Марина Григорьевна на доске написала прямым, почти детским почерком: «Статья 123. Равноправие граждан СССР, независимо от их национальности и расы, во всех областях хозяйственной, государственной, культурной и общественно-политической жизни является непреложным законом».
— Вы все знаете этот закон нашей страны?
Несколько голосов отозвалось:
— Да, конечно!
— Тут и знать нечего, — наивно заметил Леня Пыжов. — Ясно.
Он не любил рассуждений: задали бы выучить, и делу конец.
Юра Резников метнул в сторону Леньки негодующий взгляд:
— Про фашистов забыл?
— Так то было. Теперь давно нет, — возразил хладнокровно Пыжов.
Ключарев, хмурясь, свел над переносицей длинные брови:
— Ты думаешь, теперь нет фашистов? Нигде?
Марина Григорьевна подошла к партам.
— Слушайте, что я вам расскажу.
Глава VIII. Южный штат Алабама
В этот день Марина Григорьевна рассказала ребятам историю негритянского мальчика Сэма.
Сэм родился и жил в маленьком городке Хантсвелле штата Алабама, на юге США.
В городке не было небоскребов, на улицах лежала пыль.
Особняки богатых владельцев хлопковых плантаций укрывались от пыли в тенистых садах.

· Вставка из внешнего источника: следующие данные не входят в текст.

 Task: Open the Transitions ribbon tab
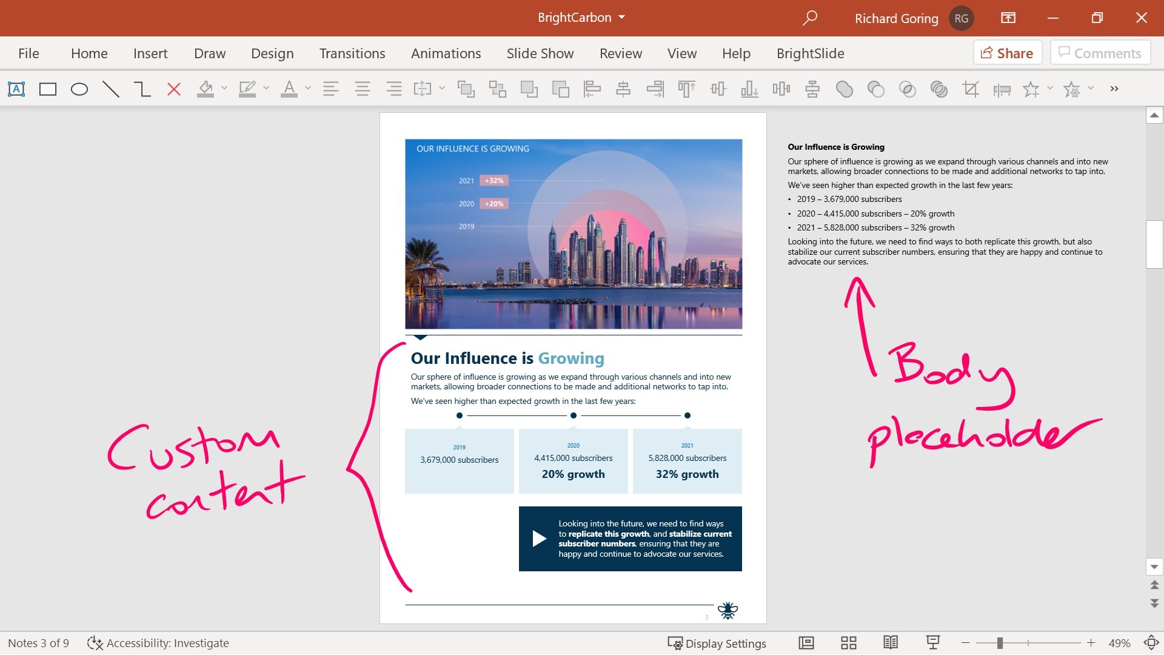352,53
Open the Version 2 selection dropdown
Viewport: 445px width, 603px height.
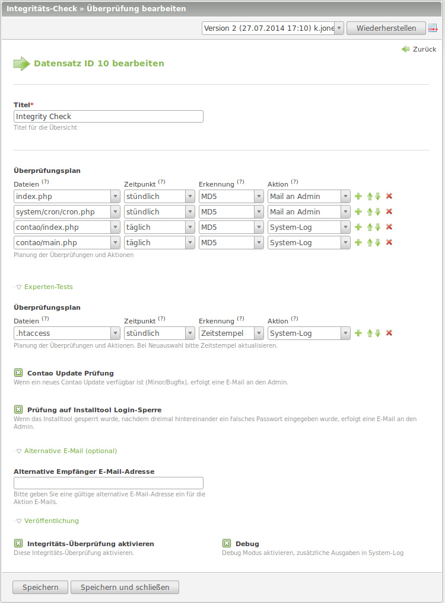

В негритянских кварталах тени было маловато, но все же возле домика Сэма росли два персиковых дерева, а под окном мать разделала клумбу…
Издали эту клумбу можно принять за красную шаль, брошенную из окна.
Сэм не уходил далеко от дома и не завидовал тенистому парку мистера Эвенсона. Самое горячее солнце нипочем было черному мальчишке. В общем, Сэм не жаловался на жизнь.
У него была добрая мать и весельчак-отец, который умел рассказывать сказки. Да. Кроме того, отец Сэма играл на банджо. Он так хорошо играл, усевшись в праздник на приступке крыльца, что мать то и дело подносила фартук к глазам. Один раз из-под камня выскользнула ящерица и лежала неподвижно на песке, пока он играл.
— Па, — сказал Сэм, — она тоже слушает!
— Ты шутишь, Сэм, — засмеялся отец, — ящерицы ничего не смыслят в музыке.
Сэму в то время было пять лет. Он тоже ничего не смыслил во многом.
Он думал, что так и надо, чтобы отцу за работу на хлопковой плантации платили вдвое меньше, чем белым рабочим.
Иногда отец рассказывал о стране, которая лежит по ту сторону океана. Люди, живущие в этой стране, — разных народностей, а закон для всех одинаковый, и если там черный работает лучше белого, ему и почета больше.
— Ты говоришь сказку, па?
Отец намотал на палец жесткое колечко волос мальчишки.
— Я говорю истинную правду, Сэми. Так же, как истинная правда то, что эти люди разобьют немецких фашистов.
Тут мать вмешалась в разговор и, прикрывая ладонью рот, чтоб кто-нибудь со двора не услышал, сказала:
— Между немецкими фашистами и мистером Эвенсоном с его хлопковой плантацией, будь она трижды проклята, большой разницы нет, как я посмотрю.